*Selected text*:
KAREN TUMULTY: It's interesting, because it's happening, yes, in states across the country, in congressional districts across the country.
And that is really going to be, I think, where a lot of the fight is going to be.
But at the same time, for Trump, he's got to avoid some of the sorts of gaffes that really hurt him in Wisconsin.
For instance, his - one of the few times he's ever said he might have regretted something he did was that tweet about Ted Cruz's wife.
MANU RAJU: And that took him a couple weeks to do that, too.
GWEN IFILL: I remember - it took him a while.
(Laughs.)
KAREN TUMULTY: Yeah, it did.
GWEN IFILL: I remember - you talk about gaffes - I remember when Donald Trump made a gaffe about - it seemed to be a gaffe at the time about the pope.
Bernie Sanders, it turns out, has tried to invite himself to an event in which the pope is going to be present, and that has not gone over well?
JEANNE CUMMINGS: Well, we're still - that is an evolving story.
But we learned this morning that he was invited to a conference at the Vatican where they will be discussing income inequality, social injustice - GWEN IFILL: Four days before the New York primary.
JEANNE CUMMINGS: Four days before the primary.
And he announced it with great enthusiasm, said he was very excited to meet the pope.
Well, that's - he's going to a conference.
So I don't know if he has a side meeting with the pope or not, but the Vatican - the woman in charge of - GWEN IFILL: I think we'd know that.
JEANNE CUMMINGS: Yeah, I'd think so.
MANU RAJU: (Laughs.)
Coffee with the pope.
JEANNE CUMMINGS: The woman who was in charge of the conference itself then came out with a statement in which she was highly offended at the way that Sanders described both his invitation and his role at this event.
She felt like he was turning it - he was casting politics over it, and she resented that and said so quite bluntly.

*Collected material*:
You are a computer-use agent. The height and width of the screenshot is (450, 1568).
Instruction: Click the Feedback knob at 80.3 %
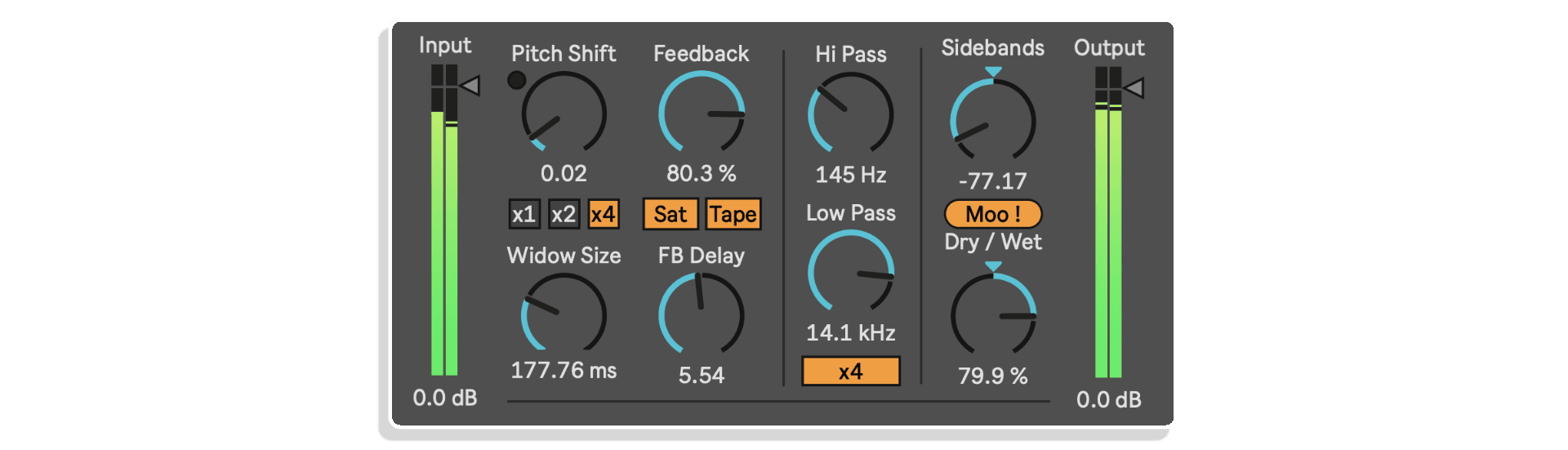702,114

*Problems to solve*:
1 - List every person who speaks in the campaign roundtable transcript.
2 - Answer these from the campaign roundtable transcript:
(a) In which state does Karen Tumulty say gaffes hurt Trump?
(b) How long before the New York primary is the Vatican conference?
(c) Which two topics will the conference discuss?
3 - Continue the campaign roundtable transcript after its final line.

*Results in order*:
1 - Karen Tumulty, Manu Raju, Gwen Ifill, Jeanne Cummings

2 -
(a) Wisconsin
(b) Four days
(c) Income inequality and social injustice

3 -
And our Vatican reporter says even if he meets the pope, there aren't - it's not a photo op.
So I mean, if this was a play by Bernie Sanders to maybe ingratiate himself with Catholics, it's backfiring.
And also, if this is worth three days - because he's got to travel - three days off the campaign trail, just days before the primary, is another big gamble he's taking.
GWEN IFILL: Well, that seems to me, then, to be one of the questions that are true for both extremes in both party - that is the Bernie Sanders liberal wing and the Donald Trump conservative wing - which is there doesn't seem to be a lot of support undergirding these candidates.
Who makes these decisions for someone like Bernie Sanders?
Who gets - when Donald Trump decided not to campaign in California this week and spend all of his time in New York, where he's way ahead, are they just making it up as they go along, or?
JEANNE CUMMINGS: Well, I think to some degree both of the campaigns are driven by the force of the personality and the charisma of the candidate.
So they both are unusual in that respect, because neither one of them has left behind in Iowa an operating office.
Hillary Clinton has and Jeb Bush most assuredly would have.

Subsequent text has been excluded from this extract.